Can't seem to locate torque and end play tolerances for the engine, particularly for the cam and crankshaft. Does anybody have a source for these specifications?
Much Appreciated.

Dave

38ac:
To answer the crankshaft question it must be known if the outside mains are bushing type as per OEM Lister or tapered rollers as per India modification? I have never seen a tapered roller equipped twin but that does not mean they dont
exist. Camshaft end play is not specified in the technical information, neither are torque values.  There should be at least . 010 end play and if its not over .030 I do not do anything with it. If shims are needed or desired they go inside the block. I use standard Whitworth torque tables for the important fasteners orher than the rod cap.

BruceM:
Once again, 38AC provides the voice of expertise, in his simple, useful answer.  (Glad you're back!)
https://www.engineeringtoolbox.com/whitworth-bolt-torque-d_2070.html

Hugh Conway:
WOW ! 38AC !
Welcome back Butch!!!!!!
I was just posting the following when you post appeared.
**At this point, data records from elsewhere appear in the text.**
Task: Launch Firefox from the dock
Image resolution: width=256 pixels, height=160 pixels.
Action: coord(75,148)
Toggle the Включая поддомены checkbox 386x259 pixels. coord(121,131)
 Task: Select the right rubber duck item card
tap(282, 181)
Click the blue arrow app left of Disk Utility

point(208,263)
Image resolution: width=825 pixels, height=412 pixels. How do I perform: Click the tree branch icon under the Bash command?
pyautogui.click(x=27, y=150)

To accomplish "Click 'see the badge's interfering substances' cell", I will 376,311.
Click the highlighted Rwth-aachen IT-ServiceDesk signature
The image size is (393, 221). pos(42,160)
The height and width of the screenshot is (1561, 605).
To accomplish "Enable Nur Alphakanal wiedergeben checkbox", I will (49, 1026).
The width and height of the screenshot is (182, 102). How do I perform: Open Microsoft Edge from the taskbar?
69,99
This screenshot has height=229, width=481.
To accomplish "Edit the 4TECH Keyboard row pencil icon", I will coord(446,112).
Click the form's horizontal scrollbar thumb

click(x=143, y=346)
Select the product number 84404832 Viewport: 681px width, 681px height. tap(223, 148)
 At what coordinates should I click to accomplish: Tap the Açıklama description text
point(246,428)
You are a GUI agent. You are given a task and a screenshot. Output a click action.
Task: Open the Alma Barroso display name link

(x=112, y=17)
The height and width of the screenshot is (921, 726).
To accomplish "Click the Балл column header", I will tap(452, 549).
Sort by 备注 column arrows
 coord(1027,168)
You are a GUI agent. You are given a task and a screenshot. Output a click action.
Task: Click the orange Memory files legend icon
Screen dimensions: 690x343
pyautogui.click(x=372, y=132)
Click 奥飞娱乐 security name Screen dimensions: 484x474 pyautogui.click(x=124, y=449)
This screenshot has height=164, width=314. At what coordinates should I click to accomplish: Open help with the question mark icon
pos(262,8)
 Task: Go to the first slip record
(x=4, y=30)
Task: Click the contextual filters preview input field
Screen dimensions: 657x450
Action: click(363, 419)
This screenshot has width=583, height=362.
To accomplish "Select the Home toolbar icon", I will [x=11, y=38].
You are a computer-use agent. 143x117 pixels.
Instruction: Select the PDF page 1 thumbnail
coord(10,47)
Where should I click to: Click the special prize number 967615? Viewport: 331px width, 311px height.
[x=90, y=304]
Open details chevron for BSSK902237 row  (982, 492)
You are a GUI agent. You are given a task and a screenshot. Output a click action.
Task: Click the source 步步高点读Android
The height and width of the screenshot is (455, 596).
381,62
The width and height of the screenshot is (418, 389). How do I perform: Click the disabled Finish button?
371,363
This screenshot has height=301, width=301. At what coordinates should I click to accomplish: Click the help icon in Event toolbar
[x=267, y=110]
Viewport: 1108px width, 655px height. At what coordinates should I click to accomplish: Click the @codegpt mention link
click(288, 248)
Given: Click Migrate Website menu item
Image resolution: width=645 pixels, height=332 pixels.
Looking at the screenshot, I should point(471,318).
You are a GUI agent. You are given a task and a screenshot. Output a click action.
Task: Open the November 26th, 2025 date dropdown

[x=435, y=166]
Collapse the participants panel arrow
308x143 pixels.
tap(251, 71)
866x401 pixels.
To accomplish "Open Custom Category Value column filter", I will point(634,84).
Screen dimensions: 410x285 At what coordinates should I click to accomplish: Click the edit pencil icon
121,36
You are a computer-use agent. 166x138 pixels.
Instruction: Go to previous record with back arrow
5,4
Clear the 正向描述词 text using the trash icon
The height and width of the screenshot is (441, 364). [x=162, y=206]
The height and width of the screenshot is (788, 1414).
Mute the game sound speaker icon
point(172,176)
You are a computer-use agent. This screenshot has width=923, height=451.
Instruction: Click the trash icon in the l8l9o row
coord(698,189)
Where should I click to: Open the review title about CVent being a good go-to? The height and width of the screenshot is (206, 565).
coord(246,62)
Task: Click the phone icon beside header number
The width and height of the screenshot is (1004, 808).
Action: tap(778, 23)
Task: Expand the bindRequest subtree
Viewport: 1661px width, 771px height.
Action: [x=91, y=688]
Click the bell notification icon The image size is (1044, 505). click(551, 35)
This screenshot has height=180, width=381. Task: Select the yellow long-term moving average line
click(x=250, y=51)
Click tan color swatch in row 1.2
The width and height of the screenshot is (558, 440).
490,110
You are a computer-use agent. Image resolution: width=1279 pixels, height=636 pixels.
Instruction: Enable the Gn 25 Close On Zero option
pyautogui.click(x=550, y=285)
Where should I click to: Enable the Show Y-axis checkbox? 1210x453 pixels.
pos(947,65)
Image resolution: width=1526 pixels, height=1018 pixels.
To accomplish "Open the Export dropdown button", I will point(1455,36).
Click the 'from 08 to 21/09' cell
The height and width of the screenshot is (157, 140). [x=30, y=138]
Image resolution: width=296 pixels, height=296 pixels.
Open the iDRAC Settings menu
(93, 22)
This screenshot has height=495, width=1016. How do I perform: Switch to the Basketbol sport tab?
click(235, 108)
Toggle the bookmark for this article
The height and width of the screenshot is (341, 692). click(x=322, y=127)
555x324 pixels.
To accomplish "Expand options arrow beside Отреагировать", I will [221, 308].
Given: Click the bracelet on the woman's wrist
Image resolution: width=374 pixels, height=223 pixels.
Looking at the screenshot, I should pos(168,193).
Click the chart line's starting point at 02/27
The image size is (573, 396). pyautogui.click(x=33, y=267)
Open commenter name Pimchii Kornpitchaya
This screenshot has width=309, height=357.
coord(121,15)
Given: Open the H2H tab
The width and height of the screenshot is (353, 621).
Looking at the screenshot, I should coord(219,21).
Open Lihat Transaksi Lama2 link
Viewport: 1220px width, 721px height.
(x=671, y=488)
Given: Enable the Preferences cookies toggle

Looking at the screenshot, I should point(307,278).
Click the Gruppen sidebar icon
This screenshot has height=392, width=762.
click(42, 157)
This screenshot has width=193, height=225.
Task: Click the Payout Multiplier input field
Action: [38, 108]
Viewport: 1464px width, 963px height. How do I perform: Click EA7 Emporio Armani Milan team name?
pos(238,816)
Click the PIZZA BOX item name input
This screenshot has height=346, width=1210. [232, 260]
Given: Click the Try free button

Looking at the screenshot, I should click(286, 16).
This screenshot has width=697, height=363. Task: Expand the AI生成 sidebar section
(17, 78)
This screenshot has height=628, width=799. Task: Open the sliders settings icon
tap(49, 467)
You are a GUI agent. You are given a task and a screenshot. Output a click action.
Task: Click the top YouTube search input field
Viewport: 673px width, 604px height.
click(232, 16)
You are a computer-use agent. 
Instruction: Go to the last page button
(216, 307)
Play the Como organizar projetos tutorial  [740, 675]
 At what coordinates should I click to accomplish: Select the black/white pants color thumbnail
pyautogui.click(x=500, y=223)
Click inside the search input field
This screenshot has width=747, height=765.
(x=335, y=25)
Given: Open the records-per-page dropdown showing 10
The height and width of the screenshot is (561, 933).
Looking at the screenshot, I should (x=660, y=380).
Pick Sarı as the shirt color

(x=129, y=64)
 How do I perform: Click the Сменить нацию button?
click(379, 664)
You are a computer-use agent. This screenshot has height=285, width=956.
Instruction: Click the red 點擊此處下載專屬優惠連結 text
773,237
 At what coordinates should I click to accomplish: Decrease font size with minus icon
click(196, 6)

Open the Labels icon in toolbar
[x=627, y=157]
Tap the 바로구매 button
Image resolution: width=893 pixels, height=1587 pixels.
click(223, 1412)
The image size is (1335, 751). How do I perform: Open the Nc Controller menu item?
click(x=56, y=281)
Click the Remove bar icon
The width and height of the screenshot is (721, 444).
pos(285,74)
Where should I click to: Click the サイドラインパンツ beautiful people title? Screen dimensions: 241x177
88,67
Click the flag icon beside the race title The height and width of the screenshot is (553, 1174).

Here's a quote from Quinn......a former poster here
"The specification for the TRBs calls for 0.005 - 0.010 end play in the crankshaft.  Anyone who has replaced front wheel bearings in a car knows how to set them up.  You tighten the keeper nut until there is no wobble in the wheel, then continue tightening until you can detect a little drag, then loosen a bit, then tighten again until you feel drag, then loosen . . . then lock it down when it feels just right.  However adjustment  on these engines is effected by the number of paper shims that are placed between the crankcase and the TRB housing flanges."
Cheers
Hugh

Dave:
Thank you much for the specifications. It will be helpful as we put this back together. I have Tapered Roller Bearings in this Powerline 24/2.

The reference to the Whitworth Torque Tables was most appreciated. Didn't know something like this existed. Very helpful.